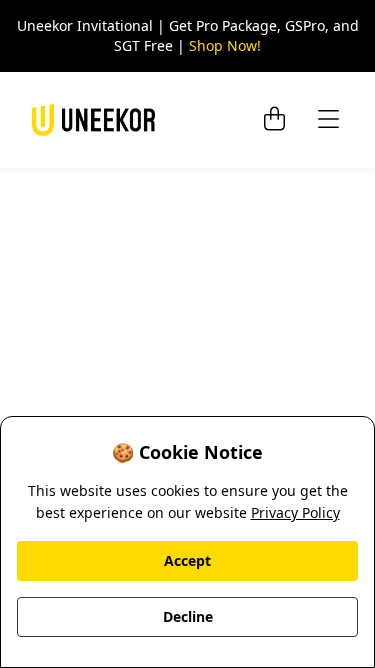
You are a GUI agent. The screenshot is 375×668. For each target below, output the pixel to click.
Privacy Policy (295, 512)
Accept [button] (187, 560)
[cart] (274, 120)
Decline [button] (188, 616)
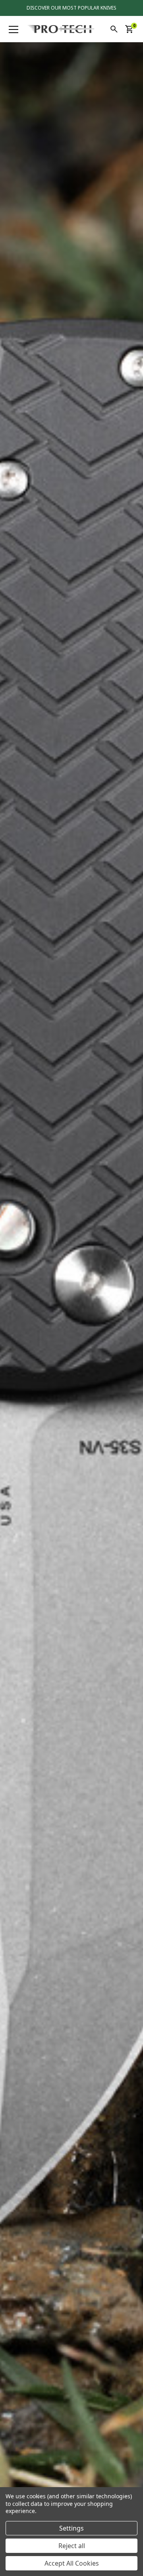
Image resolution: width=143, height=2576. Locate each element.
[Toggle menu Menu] (13, 29)
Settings (71, 2528)
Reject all (71, 2545)
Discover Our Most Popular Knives (71, 7)
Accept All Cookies (71, 2563)
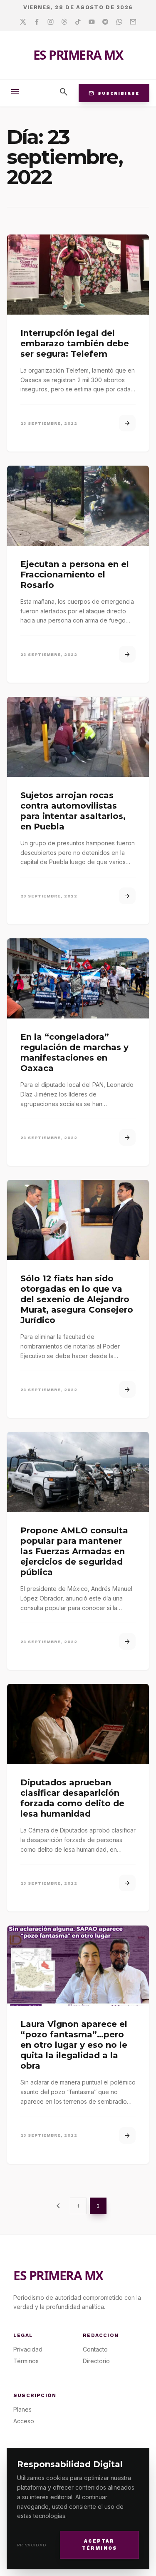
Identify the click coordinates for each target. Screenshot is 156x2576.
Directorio (96, 2360)
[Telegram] (105, 22)
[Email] (132, 22)
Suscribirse (114, 93)
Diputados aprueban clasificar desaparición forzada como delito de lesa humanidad (72, 1798)
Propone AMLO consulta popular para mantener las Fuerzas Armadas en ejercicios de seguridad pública (74, 1551)
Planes (22, 2409)
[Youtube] (91, 22)
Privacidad (32, 2545)
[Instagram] (50, 22)
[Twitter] (23, 22)
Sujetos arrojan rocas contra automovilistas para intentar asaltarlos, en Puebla (73, 811)
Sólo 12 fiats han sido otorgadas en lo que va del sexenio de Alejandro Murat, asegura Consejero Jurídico (76, 1299)
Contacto (95, 2349)
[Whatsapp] (119, 22)
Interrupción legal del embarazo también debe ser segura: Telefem (74, 343)
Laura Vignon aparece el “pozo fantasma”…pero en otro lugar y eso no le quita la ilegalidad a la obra (73, 2045)
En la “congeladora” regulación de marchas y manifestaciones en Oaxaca (74, 1052)
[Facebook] (36, 22)
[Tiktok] (78, 22)
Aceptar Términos (99, 2544)
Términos (26, 2360)
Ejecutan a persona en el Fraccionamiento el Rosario (74, 574)
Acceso (23, 2421)
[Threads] (64, 22)
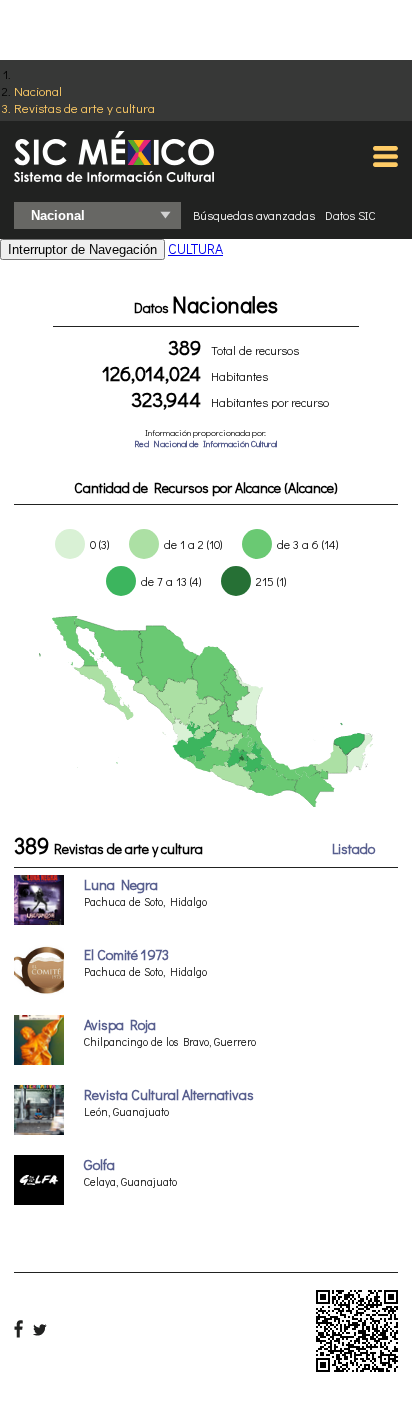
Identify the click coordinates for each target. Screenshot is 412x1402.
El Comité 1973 (126, 954)
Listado (353, 848)
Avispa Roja (120, 1024)
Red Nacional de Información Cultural (205, 443)
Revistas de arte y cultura (84, 107)
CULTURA (195, 248)
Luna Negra (121, 884)
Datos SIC (350, 215)
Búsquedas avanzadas (254, 215)
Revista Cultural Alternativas (169, 1094)
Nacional (38, 90)
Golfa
::::::
What this task involves »
Set down exactly the line with "Avispa Roja (120, 1024)" and each line after it up to the end of the records, adding nothing.

Problem solution »
Avispa Roja (120, 1024)
Red Nacional de Información Cultural (205, 443)
Revistas de arte y cultura (84, 107)
CULTURA (195, 248)
Luna Negra (121, 884)
Datos SIC (350, 215)
Búsquedas avanzadas (254, 215)
Revista Cultural Alternativas (169, 1094)
Nacional (38, 90)
Golfa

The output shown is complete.